Georgi Arbatov, Director
Soviet Institute of the US and Canada
Letter to the New York Times, 1987


An analysis of the events that have followed the fall of the Soviet Union fifteen years ago, leads to a tragic conclusion: The United States economy, as currently constituted, cannot maintain itself without an international enemy. The defeat of one enemy, Soviet Communism, did not result in a "peace dividend." Instead it led to a desperate search for a new enemy to justify a continuation of the Military-Industrial-(Political-Academic-Media) complex. Then Osama bin Laden, al Qaeda and "Islamo-Fascism" - George Bush's "Axis of Evil" - obligingly stepped forward to fill this role. And so we continue to build multi-billion dollar aircraft carriers and submarines, and an unworkable missile defense system, and we have reinvigorated our atomic weapons program, to fight the new enemy: fanatics armed with box-cutters, and armed brigands hiding in the caves of Afghanistan and Pakistan. We now spend as much on our military as the rest of the entire world combined. Our military hardware is truly impressive, yet we cannot defeat an "insurgency" in a small country equipped only with small arms and improvised explosives, nor are we willing to furnish our troops with body armor and potable water.
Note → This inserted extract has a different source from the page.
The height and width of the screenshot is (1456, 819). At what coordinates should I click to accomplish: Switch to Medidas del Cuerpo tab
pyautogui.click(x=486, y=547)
Is this any way for a civilized nation to behave? Are there not better ways to invest national wealth? Are there not more appropriate adversaries that might promote international cooperation in the face of common peril? Must these adversaries be national entities or international criminal conspiracies? Must they even be personal "evil doers?"
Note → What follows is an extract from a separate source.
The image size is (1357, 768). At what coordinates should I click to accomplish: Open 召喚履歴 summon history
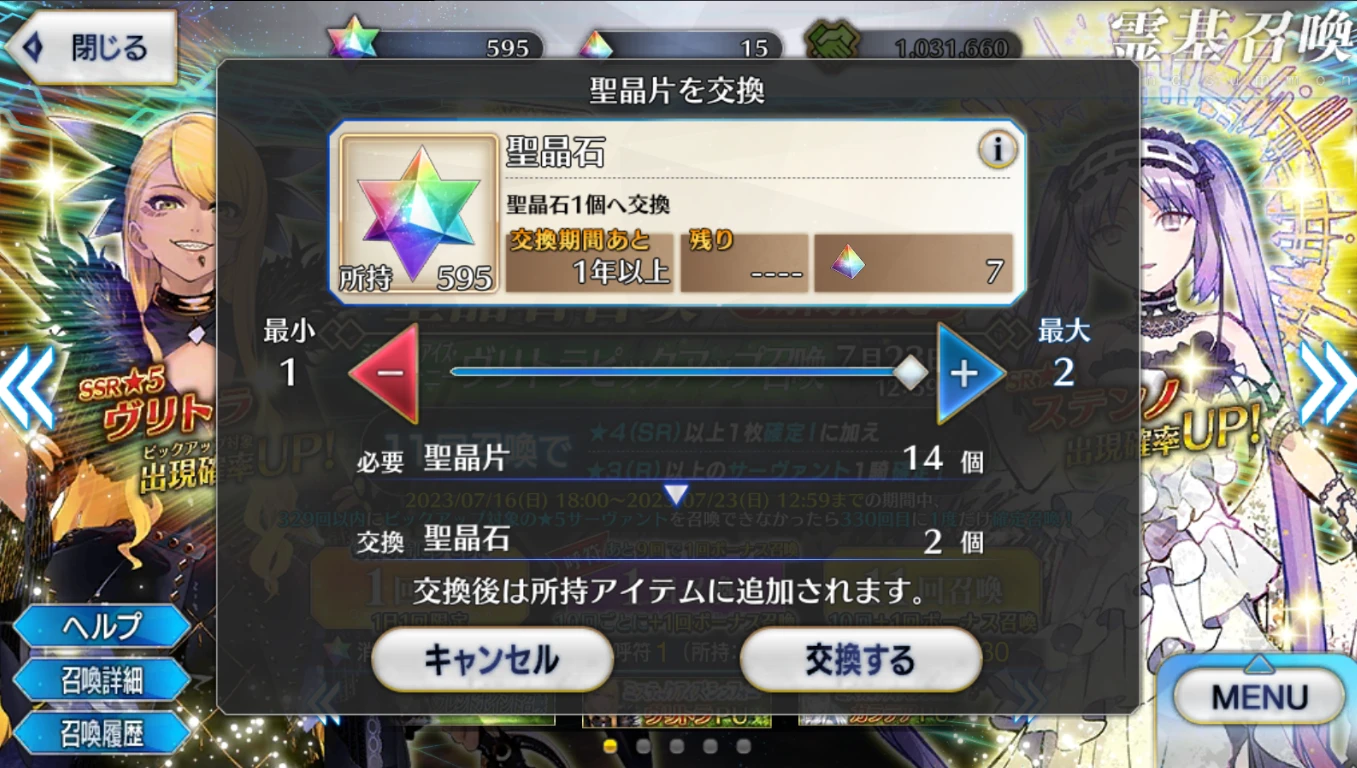coord(102,735)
I posed these questions in November, 1989, at a Moscow conference on "The Ethics of Non-Violence," sponsored by the Soviet Academy of Sciences. What follows is a revised, updated and extended reworking of the ideas presented to that forum. (The original essay can be found here).

On numerous occasions near the end of his Presidency, Ronald Reagan remarked that if the Earth were faced with a common threat of invasion from outer space, the United States and the Soviet Union would immediately set their differences aside and would form an alliance. This idea was by no means original with Reagan. In his Nobel Prize Acceptance speech in 1950, Bertrand Russell said:

If you are English and someone says to you: "The French are your brothers," your first instinctive feeling will be: "Nonsense, they shrug their shoulders and talk French. And I am even told that they eat frogs." If he explains to you that we may have to fight the Russians, that, if so, it will be desirable to defend the line of the Rhine, and that, if the line of the Rhine is to be defended, the help of the French is essential, you will begin to see what he means when he says that the French are your brothers. But if some fellow-traveler were to go on to say that the Russians also are your brothers, he would be unable to persuade you, unless he could show that we are in danger from the Martians.
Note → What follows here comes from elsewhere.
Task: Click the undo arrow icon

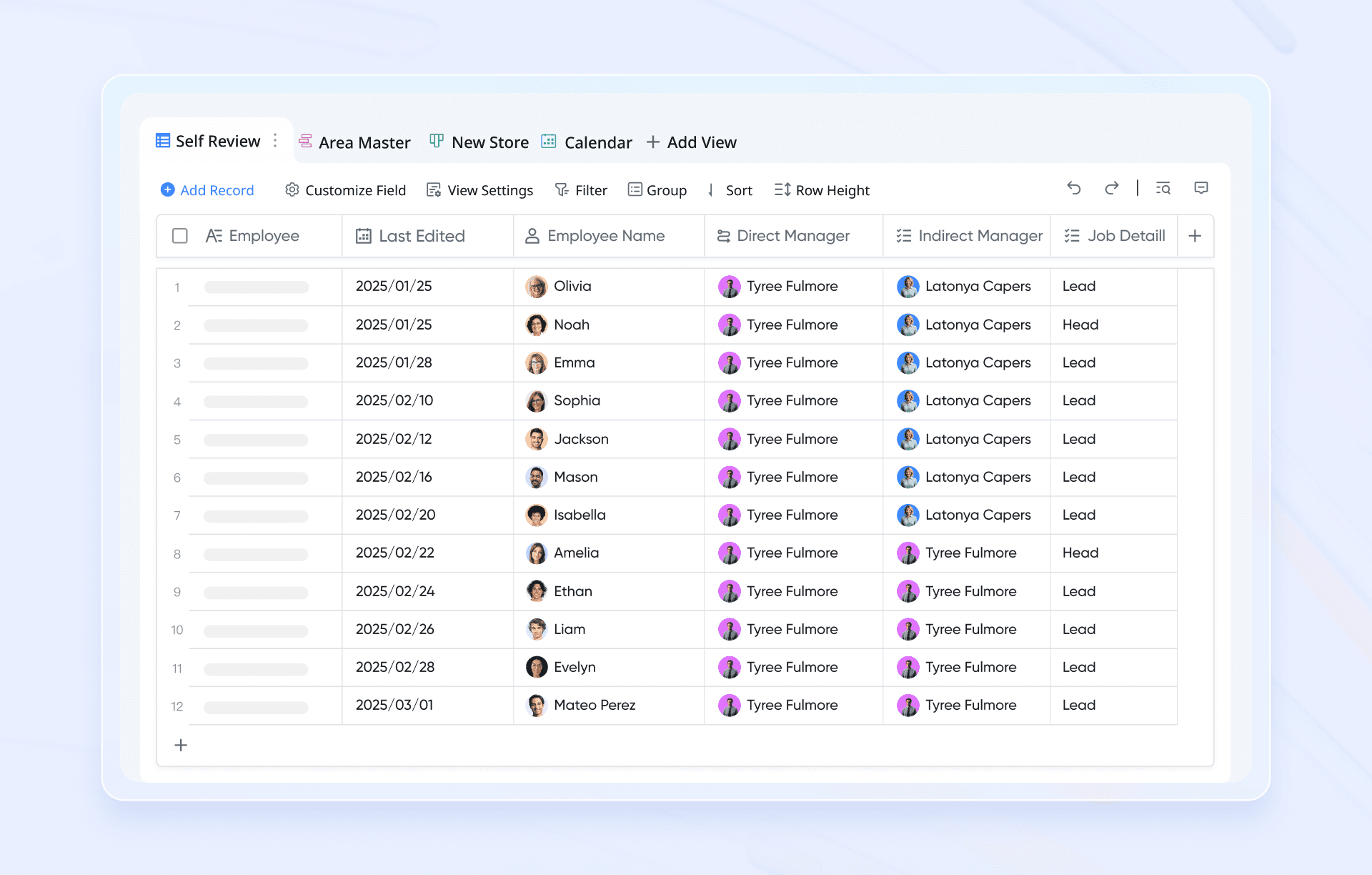Action: coord(1073,188)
In fact, the idea that alliances are usually formed against a common threat is prominent in the thought of political philosophers such as Hobbes and Machiavelli, and on back to the ancient Greeks where, as Herodotus reports, the rival city-states, Athens and Sparta, united to defeat the invading Persian army.

Common to all these observations is the assumption that the "common threat" is the armed force of an aggressor and that the alliances disintegrate upon the defeat of the aggressor.

Space probes have now assured us that there will never be a Martian invasion (though a possible "invasion" by a comet or asteroid should concern us). How then might nations cooperate absent a common military threat? Must we look for new "enemies," or will common moral purpose and common human interest suffice to ensure global cooperation and peace?

In the same Nobel Prize speech quoted above, Bertrand Russell offered an answer which is instructive, both in its truth and in its error:

We love those who hate our enemies, and if we had no enemies there would be very few people whom we should love.

All this, however, is only true so long as we are concerned solely with attitudes towards other human beings. . . . You might regard Mother Nature in general as your enemy, and envisage human life as a struggle to get the better of Mother Nature.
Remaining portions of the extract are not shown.